Re: [Libvir] [PATCH] avoid virsh hang due to missing virDomainFree(dom) call

30 Jan 2008

"Daniel P. Berrange" <berrange@redhat.com> wrote:
...
On Wed, Jan 30, 2008 at 06:36:37PM +0100, Jim Meyering wrote:
...
"Daniel P. Berrange" <berrange@redhat.com> wrote:
...
On Wed, Jan 30, 2008 at 06:25:19PM +0100, Jim Meyering wrote:
...
Without the following patch, this command would hang
printf 'domuuid fc4\ndomstate fc4\n' \
      | ./virsh --connect test://$PWD/../docs/testnode.xml
with this stack trace:
__lll_lock_wait ...
    _L_lock_105 ...
    __pthread_mutex_lock ...
    virUnrefDomain (domain=0x6a8b30) at hash.c:884
    virDomainFree (domain=0x6a8b30) at libvirt.c:1211
    cmdDomstate (ctl=0x7fffea723390, cmd=0x6a8b10) at virsh.c:677
    vshCommandRun (ctl=0x7fffea723390, cmd=0x6a8b10) at virsh.c:4033
    main (argc=3, argv=0x7fffea7234e8) at virsh.c:501
The problem is that cmdDomuuid didn't call virDomainFree(dom), so
cmdDomstate hangs trying to do the Unref.
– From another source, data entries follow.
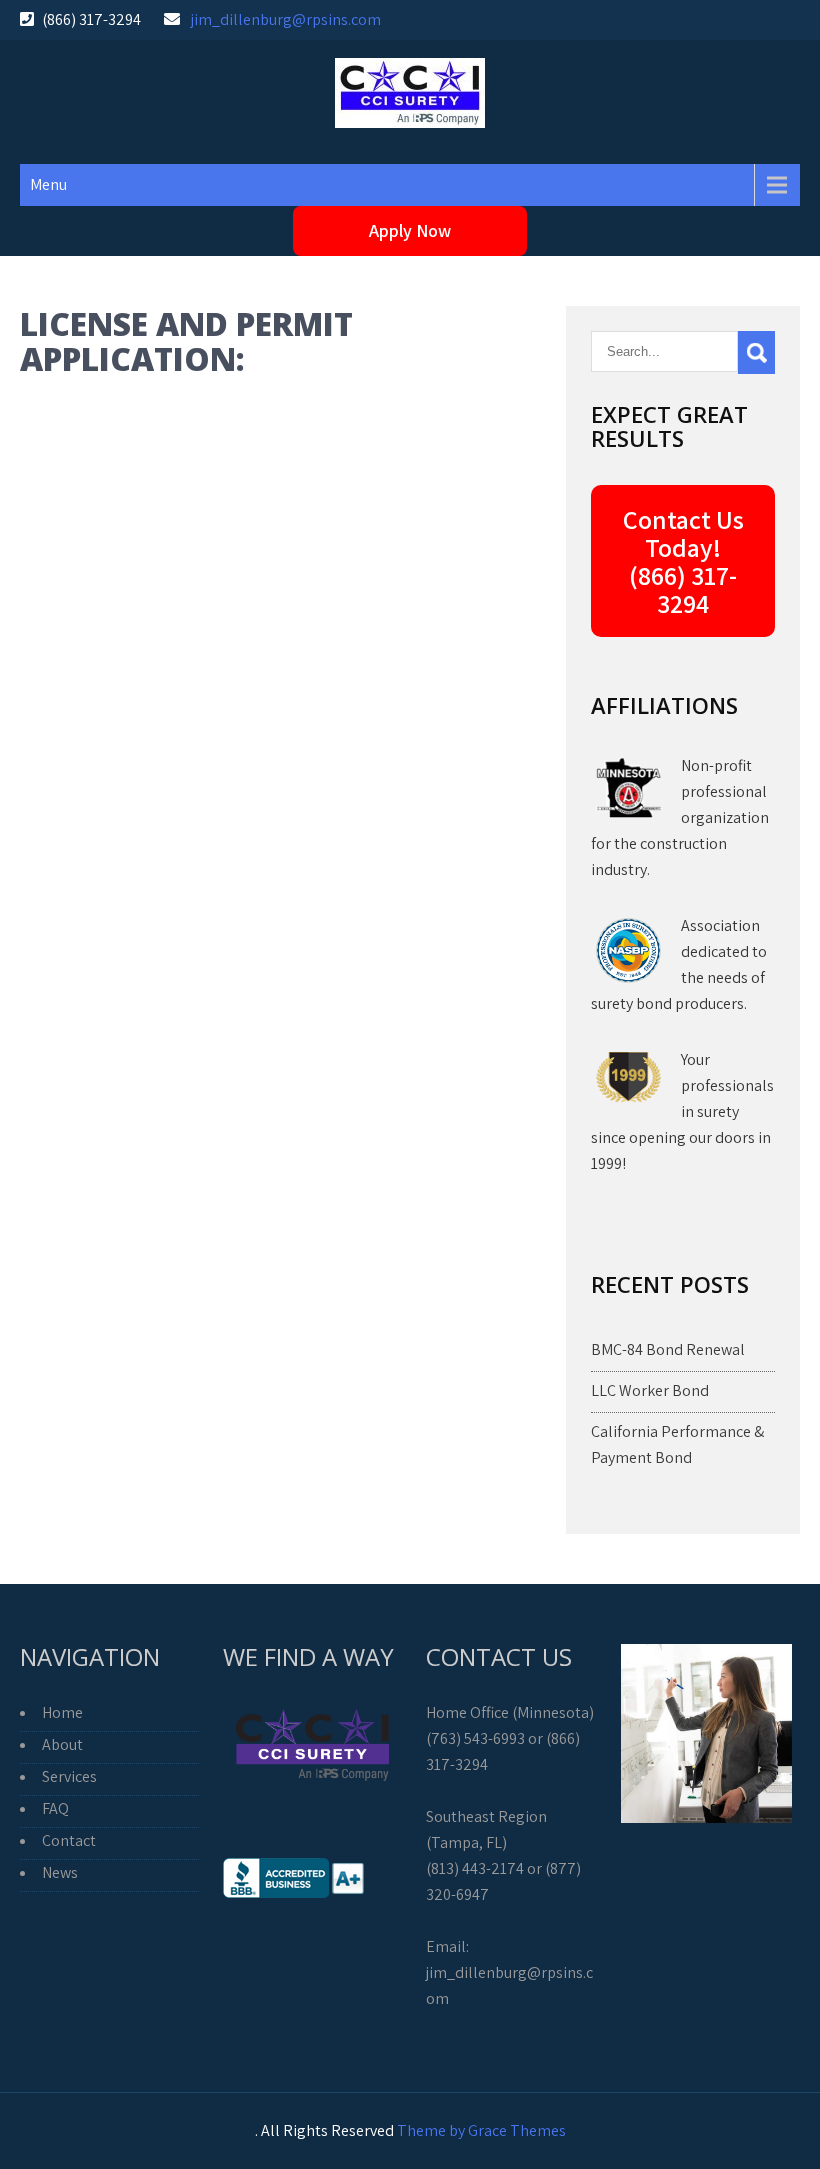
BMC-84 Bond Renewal (668, 1349)
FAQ (55, 1808)
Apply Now (410, 230)
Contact (69, 1840)
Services (69, 1776)
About (62, 1744)
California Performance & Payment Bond (677, 1444)
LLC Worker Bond (650, 1390)
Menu (48, 184)
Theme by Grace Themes (481, 2130)
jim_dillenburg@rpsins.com (286, 19)
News (60, 1872)
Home (62, 1712)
I don't understand why it would hang simply because it forgot to free
an object. Surely it ought to just be a memory leak not hang ? Each
individual libvirt API must always have a matched lock & unlock pair
in all codepaths, so a hang should only occur if an unlock is missing
in some codepath.
Well maybe virDomainFree is misnamed then.
It does more:
The missing virDomainFree calls cause that because
they are what is supposed to do the unlock.
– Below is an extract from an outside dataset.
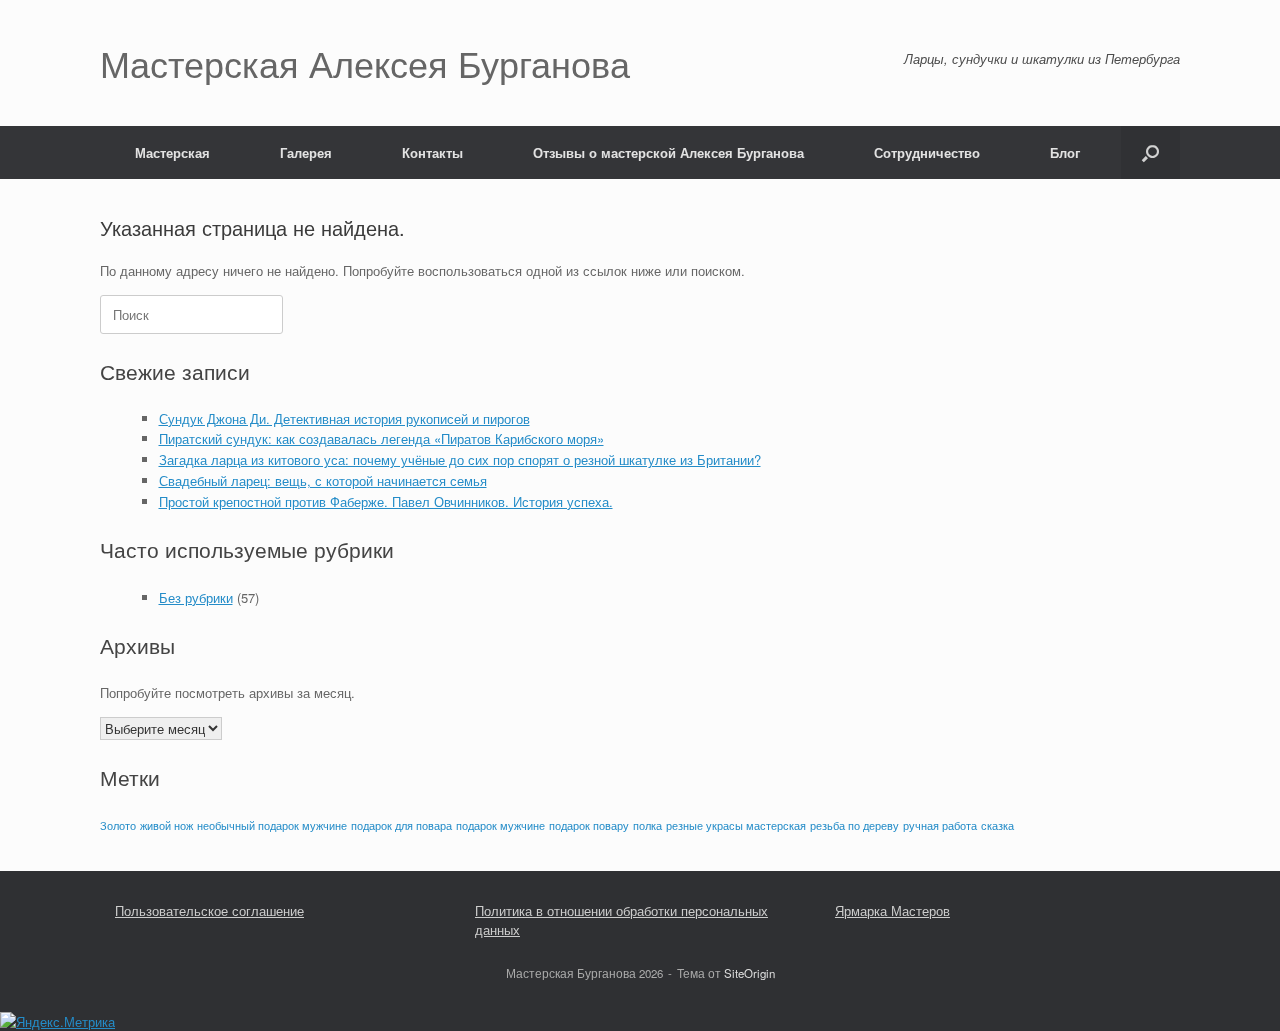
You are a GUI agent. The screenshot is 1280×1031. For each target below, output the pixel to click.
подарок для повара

Not, its a bug in virUnrefDomain/Network - it calls mutex_lock() twice
in one codepath, instead of calling  unlock().
Of course your patch to avoid the memory leak is still needed - so ACK
to that, but the locking flaw needs this patch:
Index: src/hash.c
===================================================================
RCS file: /data/cvs/libvirt/src/hash.c,v
retrieving revision 1.29
diff -u -p -r1.29 hash.c

--- src/hash.c	29 Jan 2008 18:15:54 -0000	1.29
+++ src/hash.c	30 Jan 2008 17:42:32 -0000
@@ -881,7 +881,7 @@ virUnrefDomain(virDomainPtr domain) {
         return (0);
     }
-    pthread_mutex_lock(&domain->conn->lock);
+    pthread_mutex_unlock(&domain->conn->lock);
     return (refs);
 }
@@ -1013,7 +1013,7 @@ virUnrefNetwork(virNetworkPtr network) {
         return (0);
     }
-    pthread_mutex_lock(&network->conn->lock);
+    pthread_mutex_unlock(&network->conn->lock);
     return (refs);
 }
Oh!  Two locks in a row.
Amazing that such a problem wasn't exposed sooner.
Ack.